В гостиницах японских - многому поразишься, как они сохраняют свое исконное. Уже перед дверью низко кланяются мужчина или двое. А за дверью на возвышенном, через порожек, полу - уже трое, пятеро, а то и семеро женщин (изобилие женской челяди в гостиницах, нельзя представить, как оно окупается) в будничных кимоно в ожидании нас уже стоят на коленях, и едва мы у порога - кладут ладони на ковер и молча кланяются нам земно: в благодарность, что мы снизошли остановиться в их гостинице? ... Перед порогом мы непременно снимаем ботинки (ботинки каждого запоминают, никогда при выходе не подадут чужих), надеваем какую-нибудь пару из выстроенных шлепанцев, без задника. Все вещи, какие несут постояльцы, хоть и мужчины, и самое тяжелое, - перенимают служащие женщины и несут. (Я все отбивался, не давал.) Прошли коридорами гостиницы (если по пути надо пересечь двор - то еще раз сменить шлепанцы на наружные и потом снова на внутренние), перед новым возвышением самой комнаты, перед раздвижной перегородкой - шлепанцы надо вовсе снять и остаться в одних носках на чистой циновке. (И сколько бы раз к какому месту ни возвращаться - чья-то невидимая рука уже успела повернуть твои шлепанцы носками вперед, как удобнее тебе снова вставить.) А внутри номера - при переходе в ванную еще новые шлепанцы; при переходе в уборную - еще свои.

Слово "шлепанцы" написано здесь пять раз - не считая косвенных упоминаний. Вы понимаете, что процедура снятия обуви глубоко потрясла автора, и в голову вам заползает странная мысль: а не боялся ли он, что его ботинки -"уведут"? потому и "отбивался"? Тут не Япония, кажется, а один день Ивана Денисовича, описание лагерной посылочной каптерки и того, как Шухов вспоминал свои отобранные начальником ботинки, береженые, солидолом смазанные...

(Попутно: а можно ли слово "трое" - не говоря уже о пятеро и семеро - употреблять с существительными женского рода? )

Вот еще один заметный пласт повествования, говорящий не столько о странах, посещенных автором, и не о современности нашей вообще, а о самом авторе во всех подробностях его непростой биографии:

Тояма завел новое требование: чтобы я по возвращении из путешествия дал общую пресс-конференцию. Я отказался: подобного раньше не требовали, пресс-конференцию я вообще не признаю как форму, это не для писателя, не желающего спотыкаться вслед корреспондентам, кто куда меня поведет. (...)

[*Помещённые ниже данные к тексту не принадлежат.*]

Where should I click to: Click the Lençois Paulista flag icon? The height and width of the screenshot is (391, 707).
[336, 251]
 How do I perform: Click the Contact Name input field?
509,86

Полицейская машина всегда имела со спутниками в моей машине радиосвязь, давала команды, как ехать, как уходить от корреспондентов (... )

И так выиграл бы я два спокойных дня для составления речи, если б на утро не повели меня завтракать на виллу - а туда-то и нагрянули корреспонденты, и несколько часов не мог я оставить дом Ян Мин-сана, чтобы не дать след к своей гостинице (...)

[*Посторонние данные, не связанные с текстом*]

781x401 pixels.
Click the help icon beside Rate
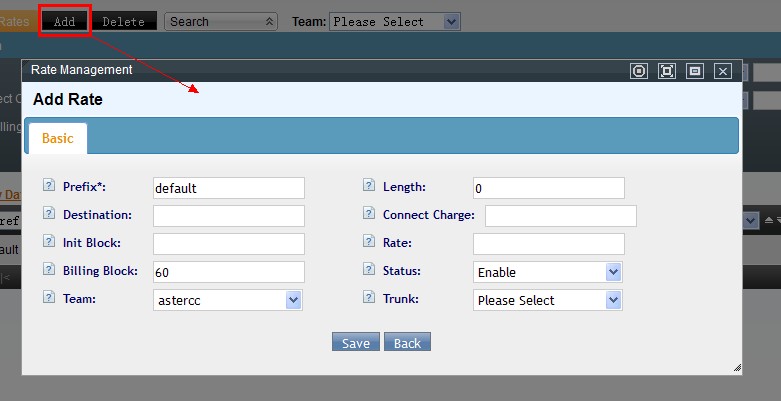[x=368, y=242]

Сперва я думал, что все-таки ускользнул в гостиницу незамеченным. И так было до вечера (...) Но не заметил я опасности от внешней лестницы на крышу, вроде пожарной. И вдруг вечером через окно - вижу, какая-то женщина, что-то по-английски. Я отмахиваюсь - а она через дверь с крыши, и вот уже в моем номере, дает свою корреспондентскую карточку, требует интервью. Еле выпроводил ее. Тут узнал, что внизу уже целая толпа корреспондентов (одна эта исхитрилась на крышу). (...)

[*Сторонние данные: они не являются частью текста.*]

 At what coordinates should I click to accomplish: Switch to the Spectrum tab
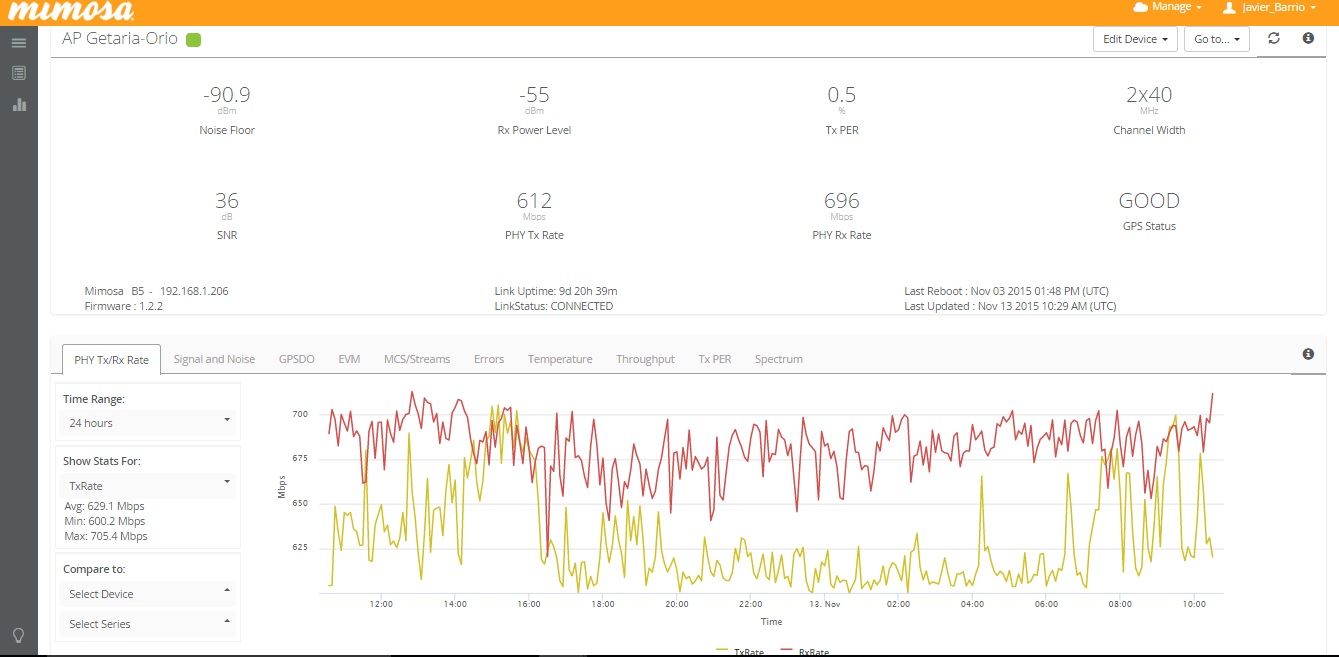778,359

После моего прощального заявления корреспонденты дежурили и на аэродроме и в гостинице. Но отъезд был устроен умно: из гостиницы уехали с черного хода, гнали на аэродром уже с опозданием, когда шоссе было чистое. На аэродроме велели ждать и на самолет посадили отдельным трапом, прежде всех. И в пустом салоне второго этажа китайской линии ехали со мной только трое мужчин, теперь я уже понимал, что охранники. (Походило это в чем-то на мою высылку из СССР...)

Последняя фраза если не все, то многое объясняет. Побеги Солженицына от журналистов воспроизводят как бы его подсоветскую конспирацию, хорошо известную читателям из его предыдущей мемуарной книги "Бодался теленок с дубом". Эффект не лишен комизма: ведь западные журналисты - все что угодно, но не КГБ.